В Петербургском музее кино великий греческий режиссер Тео Ангелопулос открыл первую в России ретроспективу своих фильмов. Синефилы вздохнули с облегчением: накануне режиссер не появился ни на пресс-конференции, ни на закрытии Фестиваля фестивалей, где ему должны были вручить приз, а организаторы его визита путались даже в том, прилетел он уже в Петербург или нет. Причины своего "исчезновения" и свою философию истории ТЕО АНГЕЛОПУЛОС объяснил корреспонденту Ъ МИХАИЛУ ТРОФИМЕНКОВУ.
— Почему вы не смогли присутствовать на закрытии Фестиваля фестивалей?
— Я был там. Я отдал себя в полное распоряжение организаторов. Но, когда я приехал в Дом кино, мне сказали, что скоро должен начинаться следующий фильм, что у них нет времени на меня. Это что-то, чего я совершенно не понимаю. Я был там, а мне сказали, что мне не стоит заходить в зал. В конце концов, я ни на что не напрашивался: меня пригласили в Петербург, город, который я всегда хотел узнать.
— Ваш новый фильм "Плачущий луг", первая часть исторической трилогии, начинается с малоизвестного в России эпизода — исхода греческого населения из Одессы в 1919 году.

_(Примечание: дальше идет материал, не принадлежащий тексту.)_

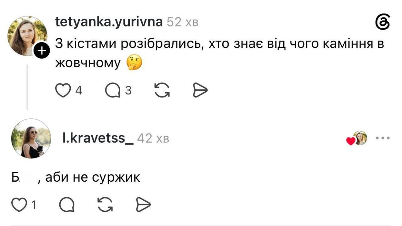The width and height of the screenshot is (402, 226).
Task: View l.kravetss_'s profile picture
Action: [31, 138]
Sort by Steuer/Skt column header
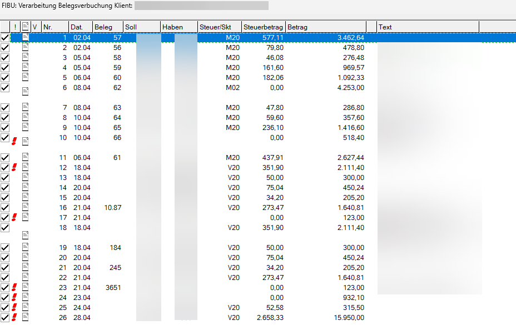Image resolution: width=516 pixels, height=325 pixels. (x=219, y=27)
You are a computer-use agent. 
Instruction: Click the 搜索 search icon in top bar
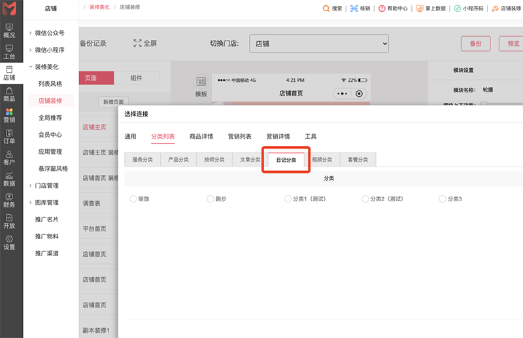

— В Одессе греки жили всегда. Когда Красная Армия вошла в Одессу, состоятельные греки почувствовали, что это конец, и ушли, как и представители других общин. В Афинах был потом целый квартал, населенный выходцами из Одессы. Некоторые из них, вернее, уже их дети потом вернулись в Советский Союз. Дело в том, что они были на стороне греческих коммунистов во время гражданской войны конца 1940-х годов и вернулись уже как политические беженцы. Тогда в СССР и страны народной демократии ушло почти 100 тысяч мужчин и женщин. Их вывозили на советских кораблях из албанского порта Дуррес. Почти половина из них оказалась в Ташкенте. Такое постоянное движение: история подталкивает людей.
— Все ваши фильмы — об отношениях человека и истории. Каковы они, на ваш взгляд?
— Я изменился с течением времени. Некогда я думал, что люди делают историю, а теперь — что люди — ее объекты и субъекты одновременно. Они делают историю, но и вынуждены терпеть ее. А иногда оказываются отброшенными ею. Я снимаю фильмы о физическом изгнании, которое становится изгнанием внутренним, о чувстве изгнания. Об ощущении себя иностранцем везде, человеком без родины, без дома.
— Трилогией о судьбах греков в ХХ веке вы подводите его итоги. Каковы они?
— ХХ век был и самым жестоким веком, и веком великих надежд. В конце ХХ века все надежды исчезли. Они еще жили во время падения Берлинской стены: конец "холодной войны". Оказалось, что мы живем в еще более циничную эпоху, чем предшествующая. Ужасно то, что современная ситуация не дает никаких шансов увидеть или вообразить историческую перспективу, завтрашний день. Мы живем в "пейзаже в тумане", как назывался мой фильм.
— А каковы перспективы второй части вашей трилогии?
— Проблема в том, что это будет очень дорогой фильм. Его действие начинается в Ташкенте, куда попала женщина из первого фильма, ставшая коммунистической партизанкой, продолжается в Сибири, в Москве, на границе бывшего СССР и Венгрии, потом на австрийской границе, в Италии, в Нью-Йорке и заканчивается на американо-канадской границе. Это фильм о трех континентах и семи странах. Это должна быть копродукция — я вернулся к контактам с Россией по этому поводу. Три года назад я ездил зимой на Урал и на Волгу и увидел ту Россию, которая жила у меня в голове. Петербург же я вряд ли смогу почувствовать. Открывать города надо в одиночку, без телевидения, без интервью, без обязательств, никого не зная, слушая незнакомый язык, чтобы он стал сопровождающей тебя музыкой.
— Границы, которые всегда пересекают ваши герои, это ваше наваждение или вы ненавидите их?
— Ответ на этот вопрос есть в "Великой иллюзии" Жана Ренуара. Жан Габен говорит своему товарищу по немецкому плену: "Не забывай, что границы придуманы людьми".
— Знаете ли вы о закрытии, грозящем Московскому музею кино?
— Невероятно. Что вы говорите, Музей кино может превратиться в казино? Не могу в такое поверить. Априори, это гротескно.